__Exercise inputs__
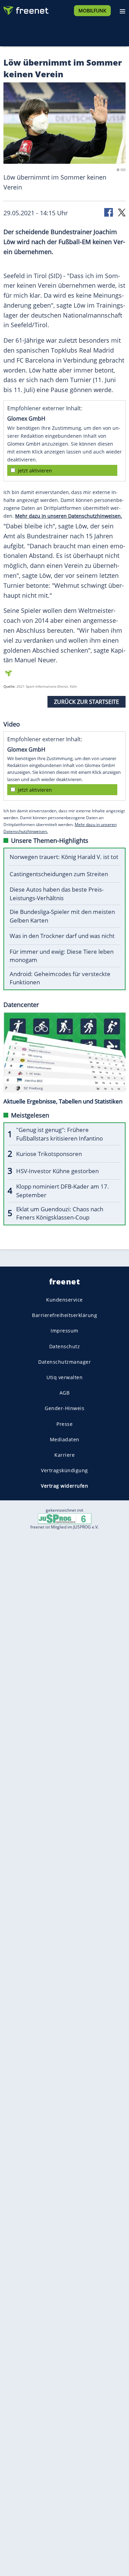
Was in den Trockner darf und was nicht (62, 936)
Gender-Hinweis (64, 1408)
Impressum (64, 1330)
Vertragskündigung (64, 1470)
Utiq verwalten (64, 1377)
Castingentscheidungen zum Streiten (59, 874)
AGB (65, 1392)
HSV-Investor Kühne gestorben (57, 1171)
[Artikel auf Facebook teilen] (109, 212)
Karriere (64, 1455)
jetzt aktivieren (35, 470)
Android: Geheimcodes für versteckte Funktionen (60, 978)
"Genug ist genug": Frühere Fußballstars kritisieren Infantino (59, 1134)
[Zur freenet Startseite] (25, 9)
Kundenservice (64, 1299)
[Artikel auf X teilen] (122, 212)
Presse (64, 1423)
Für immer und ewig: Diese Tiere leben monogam (62, 956)
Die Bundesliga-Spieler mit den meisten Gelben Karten (62, 916)
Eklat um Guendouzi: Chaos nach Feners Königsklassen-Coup (59, 1213)
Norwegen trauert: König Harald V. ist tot (64, 857)
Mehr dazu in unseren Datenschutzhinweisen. (68, 516)
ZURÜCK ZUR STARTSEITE (86, 702)
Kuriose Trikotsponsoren (49, 1154)
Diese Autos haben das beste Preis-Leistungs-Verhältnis (57, 893)
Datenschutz (64, 1346)
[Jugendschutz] (65, 1518)
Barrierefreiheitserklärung (64, 1315)
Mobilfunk (92, 10)
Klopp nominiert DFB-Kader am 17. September (62, 1190)
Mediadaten (64, 1439)
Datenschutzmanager (64, 1362)
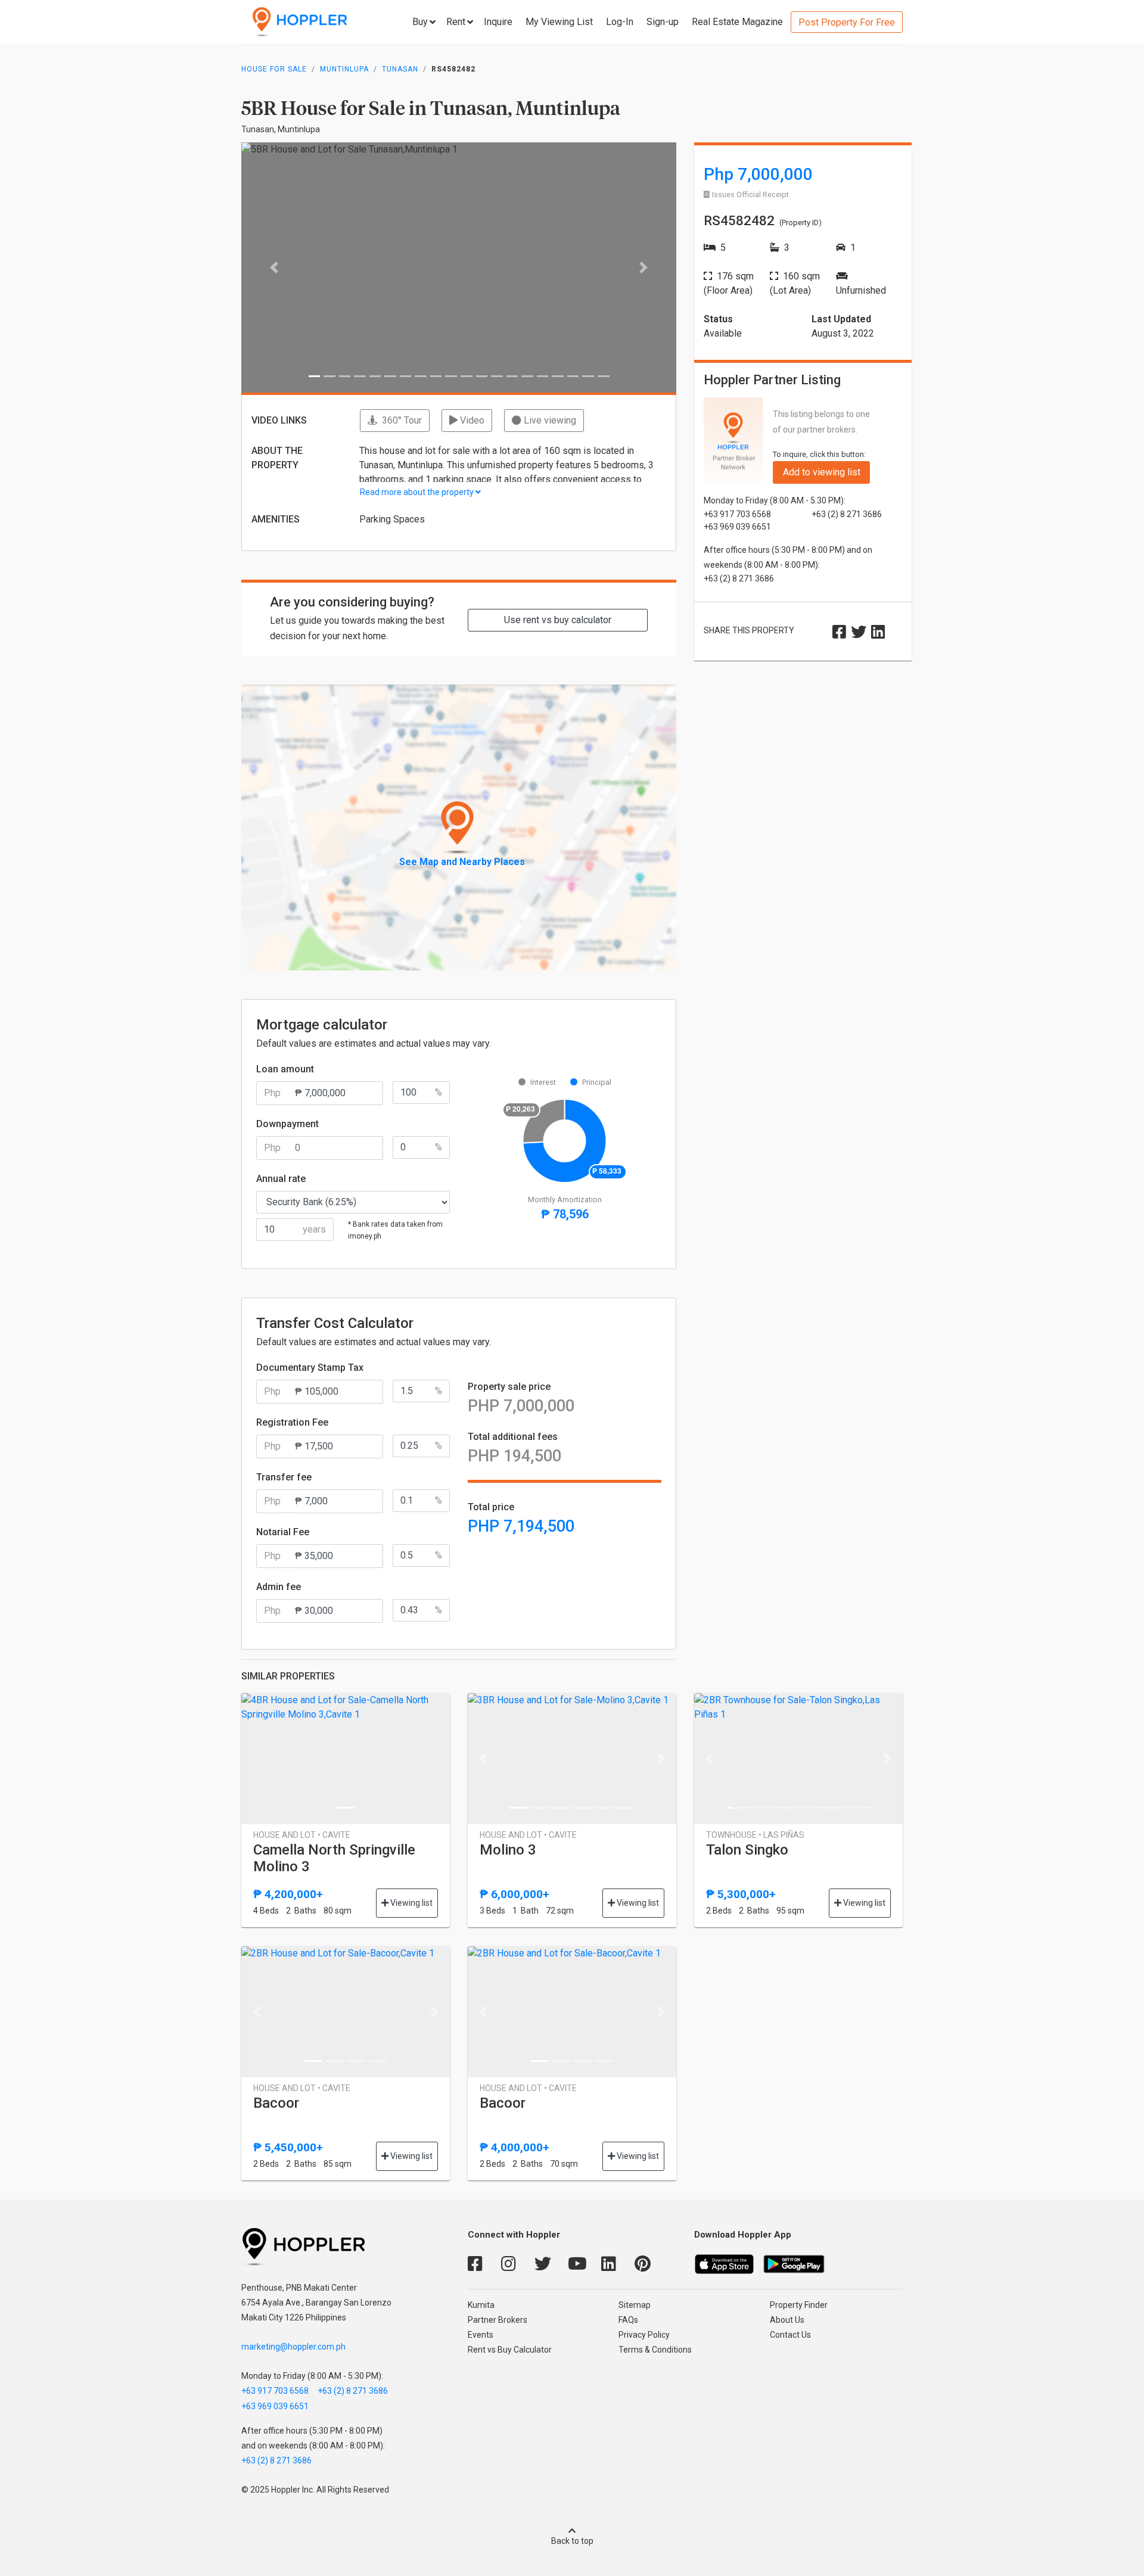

__Exercise__
Extract, word for word, every line from the one holding "Mehr dazu in" through the closing line of the data above. Do not include any pictures.

__Task result__
Mehr dazu in unseren Datenschutzhinweisen. (68, 516)
ZURÜCK ZUR STARTSEITE (86, 702)
Kuriose Trikotsponsoren (49, 1154)
Diese Autos haben das beste Preis-Leistungs-Verhältnis (57, 893)
Datenschutz (64, 1346)
[Jugendschutz] (65, 1518)
Barrierefreiheitserklärung (64, 1315)
Mobilfunk (92, 10)
Klopp nominiert DFB-Kader am 17. September (62, 1190)
Mediadaten (64, 1439)
Datenschutzmanager (64, 1362)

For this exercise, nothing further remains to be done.